Notes: TAO
Notes from Facebook's TAO white paper
Objects table
id: 1234
otype: PERSON
data: {
name: John
}
id: 2314
otype: PERSON
data: {
name: Jane
}
id: 6372
otype: PET
data: {
kind: DOG,
name: Wolfie
}
id: 7265
otype: HOME
data: {
address: {}
bedrooms: 3
bathrooms: 2
}
Associations table
id: ??
atype: FRIEND_FAMILY
from: 1234
to: 2314
time: 127457635365
data: {
potential-extra-data: ...
}
id: ??
atype: HOMES
from: 1234
to: 7265
time: 34346253234
data: {
}
SELECT Objects.data FROM Objects INNER JOIN Associations ON Objects.id = Associations.finish WHERE Associations.start = 1234 AND Associations.atype = 'FRIENDS_FAMILY'
API Reads
Point queries
obj_get
assoc_get
Range queries
assoc_range
assoc_time_range
Count queries
assoc_count
API Writes
Create, update, delete Objects
obj_add
obj_update
obj_del
Set and Delete for Associations
assoc_add
assoc_del
Function Signatures
assoc_add(id1, atype, id2, time, (k→v)*)
Adds or overwrites the association (id1, atype,id2), and its inverse (id1, inv(atype), id2) if defined.
assoc_delete(id1, atype, id2)
Deletes the association (id1, atype, id2) and the inverse if it exists.
assoc_change_type(id1, atype, id2, newtype)
Changes the association (id1, atype, id2) to (id1, newtype, id2), if (id1, atype, id2) exists.
assoc_get(id1, atype, id2set, high?, low?)
returns all of the associations (id1, atype, id2) and their time and data, where id2 = id2 set and high ≥ time ≥ low (if specified).
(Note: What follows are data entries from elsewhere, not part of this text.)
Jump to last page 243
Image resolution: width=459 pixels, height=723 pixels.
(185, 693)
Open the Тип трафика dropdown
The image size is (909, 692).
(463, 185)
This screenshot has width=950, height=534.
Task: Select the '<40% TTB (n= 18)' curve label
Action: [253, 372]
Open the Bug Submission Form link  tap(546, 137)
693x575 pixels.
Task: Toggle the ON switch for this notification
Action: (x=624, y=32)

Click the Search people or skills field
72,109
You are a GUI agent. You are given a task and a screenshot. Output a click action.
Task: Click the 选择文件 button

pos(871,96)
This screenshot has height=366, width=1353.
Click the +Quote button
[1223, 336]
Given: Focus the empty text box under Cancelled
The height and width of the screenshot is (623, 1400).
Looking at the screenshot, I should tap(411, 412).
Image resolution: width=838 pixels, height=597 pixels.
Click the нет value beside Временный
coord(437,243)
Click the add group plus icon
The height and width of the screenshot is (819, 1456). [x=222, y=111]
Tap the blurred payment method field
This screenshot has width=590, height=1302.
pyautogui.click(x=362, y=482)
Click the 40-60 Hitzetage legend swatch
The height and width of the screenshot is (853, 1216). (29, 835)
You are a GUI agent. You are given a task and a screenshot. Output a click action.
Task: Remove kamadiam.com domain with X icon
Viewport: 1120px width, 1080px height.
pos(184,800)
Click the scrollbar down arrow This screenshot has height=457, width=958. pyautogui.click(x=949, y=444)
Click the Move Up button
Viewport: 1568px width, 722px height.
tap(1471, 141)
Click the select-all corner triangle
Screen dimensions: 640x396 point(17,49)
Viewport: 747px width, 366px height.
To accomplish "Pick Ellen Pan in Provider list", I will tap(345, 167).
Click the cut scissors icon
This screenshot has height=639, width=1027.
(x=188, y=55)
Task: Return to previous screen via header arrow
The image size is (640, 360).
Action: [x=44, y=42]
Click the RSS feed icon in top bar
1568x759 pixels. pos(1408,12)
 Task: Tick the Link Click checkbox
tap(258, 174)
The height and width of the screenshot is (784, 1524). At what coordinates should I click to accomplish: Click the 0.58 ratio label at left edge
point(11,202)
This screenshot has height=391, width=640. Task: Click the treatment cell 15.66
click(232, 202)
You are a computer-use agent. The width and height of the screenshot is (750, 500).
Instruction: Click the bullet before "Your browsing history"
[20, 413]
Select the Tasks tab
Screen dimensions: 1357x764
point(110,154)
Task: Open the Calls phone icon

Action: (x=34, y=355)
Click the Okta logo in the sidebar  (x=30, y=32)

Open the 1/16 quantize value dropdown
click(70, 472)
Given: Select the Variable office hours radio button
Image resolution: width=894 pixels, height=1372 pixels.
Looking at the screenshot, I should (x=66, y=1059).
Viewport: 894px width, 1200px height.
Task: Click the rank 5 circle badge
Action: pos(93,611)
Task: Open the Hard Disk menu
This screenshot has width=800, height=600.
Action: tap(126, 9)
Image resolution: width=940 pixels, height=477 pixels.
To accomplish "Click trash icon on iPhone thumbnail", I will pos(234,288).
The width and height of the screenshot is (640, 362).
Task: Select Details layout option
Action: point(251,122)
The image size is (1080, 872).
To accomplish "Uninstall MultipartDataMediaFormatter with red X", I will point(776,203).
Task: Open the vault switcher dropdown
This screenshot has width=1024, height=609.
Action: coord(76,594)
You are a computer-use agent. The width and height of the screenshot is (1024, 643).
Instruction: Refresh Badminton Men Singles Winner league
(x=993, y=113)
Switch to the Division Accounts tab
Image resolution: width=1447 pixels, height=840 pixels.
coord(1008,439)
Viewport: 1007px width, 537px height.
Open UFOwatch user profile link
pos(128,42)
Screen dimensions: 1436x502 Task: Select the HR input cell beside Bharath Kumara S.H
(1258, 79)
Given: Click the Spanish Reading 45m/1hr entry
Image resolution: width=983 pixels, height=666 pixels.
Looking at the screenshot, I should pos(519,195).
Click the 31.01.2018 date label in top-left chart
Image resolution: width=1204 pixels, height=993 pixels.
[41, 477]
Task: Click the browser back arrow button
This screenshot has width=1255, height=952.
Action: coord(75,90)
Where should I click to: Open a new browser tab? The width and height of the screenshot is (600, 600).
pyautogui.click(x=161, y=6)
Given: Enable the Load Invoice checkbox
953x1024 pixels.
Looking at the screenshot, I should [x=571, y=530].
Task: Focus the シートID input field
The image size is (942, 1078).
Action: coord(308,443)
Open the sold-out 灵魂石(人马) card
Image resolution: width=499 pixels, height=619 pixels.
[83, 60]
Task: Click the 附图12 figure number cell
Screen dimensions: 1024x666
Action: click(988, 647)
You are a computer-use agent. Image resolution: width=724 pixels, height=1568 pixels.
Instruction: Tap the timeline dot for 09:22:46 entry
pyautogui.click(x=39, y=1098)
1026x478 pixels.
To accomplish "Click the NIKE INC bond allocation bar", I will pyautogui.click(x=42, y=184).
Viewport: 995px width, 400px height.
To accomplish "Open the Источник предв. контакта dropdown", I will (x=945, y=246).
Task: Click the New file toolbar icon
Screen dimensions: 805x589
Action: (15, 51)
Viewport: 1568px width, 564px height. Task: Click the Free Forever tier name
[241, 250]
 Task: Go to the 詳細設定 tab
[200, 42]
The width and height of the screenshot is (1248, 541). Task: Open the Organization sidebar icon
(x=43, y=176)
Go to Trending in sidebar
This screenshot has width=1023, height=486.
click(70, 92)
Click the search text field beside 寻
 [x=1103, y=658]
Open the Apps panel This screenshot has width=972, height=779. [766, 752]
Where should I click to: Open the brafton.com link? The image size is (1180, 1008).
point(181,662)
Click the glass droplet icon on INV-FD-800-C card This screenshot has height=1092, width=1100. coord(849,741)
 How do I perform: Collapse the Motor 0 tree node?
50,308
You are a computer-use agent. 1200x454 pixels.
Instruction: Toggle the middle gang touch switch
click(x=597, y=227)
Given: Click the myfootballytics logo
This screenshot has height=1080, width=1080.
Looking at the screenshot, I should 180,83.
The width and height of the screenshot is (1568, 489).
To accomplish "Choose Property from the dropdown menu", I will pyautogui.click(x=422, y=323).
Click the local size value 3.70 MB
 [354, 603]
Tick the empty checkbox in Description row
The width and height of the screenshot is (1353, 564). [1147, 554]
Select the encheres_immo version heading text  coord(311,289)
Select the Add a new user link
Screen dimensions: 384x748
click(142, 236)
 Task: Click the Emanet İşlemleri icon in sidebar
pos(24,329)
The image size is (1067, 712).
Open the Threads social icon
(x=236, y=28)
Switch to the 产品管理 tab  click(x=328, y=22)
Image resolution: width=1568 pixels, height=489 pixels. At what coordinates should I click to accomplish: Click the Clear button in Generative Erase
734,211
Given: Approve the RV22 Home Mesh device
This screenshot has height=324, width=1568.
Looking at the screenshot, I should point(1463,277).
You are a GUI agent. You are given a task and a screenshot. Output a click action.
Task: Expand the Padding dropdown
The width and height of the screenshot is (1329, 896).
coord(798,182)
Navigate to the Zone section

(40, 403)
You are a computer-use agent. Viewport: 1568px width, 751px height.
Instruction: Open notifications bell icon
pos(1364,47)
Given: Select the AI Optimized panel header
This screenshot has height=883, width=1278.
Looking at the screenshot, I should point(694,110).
The optional time bounds are to improve cache-ability for large association lists
assoc_count(id1, atype)
returns the size of the association list for (id1, atype), which is the number of edges of type atype that originate at id1.
assoc_range(id1, atype, pos, limit)
returns elements of the (id1, atype) association list with index i === (pos, pos + limit).
assoc_time_range(id1, atype, high, low, limit)
returns elements from the (id1, atype) association list, starting with the first association where time ≤ high, returning only edges where time ≥ low.
More details
TAO enforces a per-atype upper bound (typically 6,000)
“50 most recent comments on Alice’s checkin”
assoc_range(632, COMMENT, 0, 50)
“How many checkins at the GG Bridge?”
assoc_count(534, CHECKIN)
The TAO API is mapped to a small set of simple SQL queries.
It is important to consider the data accesses that doesn't use the API.
These include backups, bulk import and deletion of data, bulk migrations from one data format to another, replica creation, asynchronous replication, consistency monitoring tools, and operational debugging.
By default all object types are stored in one table, and all association types in another.
The TAO in-memory cache contains objects, association lists, and association counts. We fill the cache on demand and evict items using a least recently used (LRU) policy.
If for whatever reason inverse associations are not fully created hanging associations are scheduled for repair by an asynchronous job.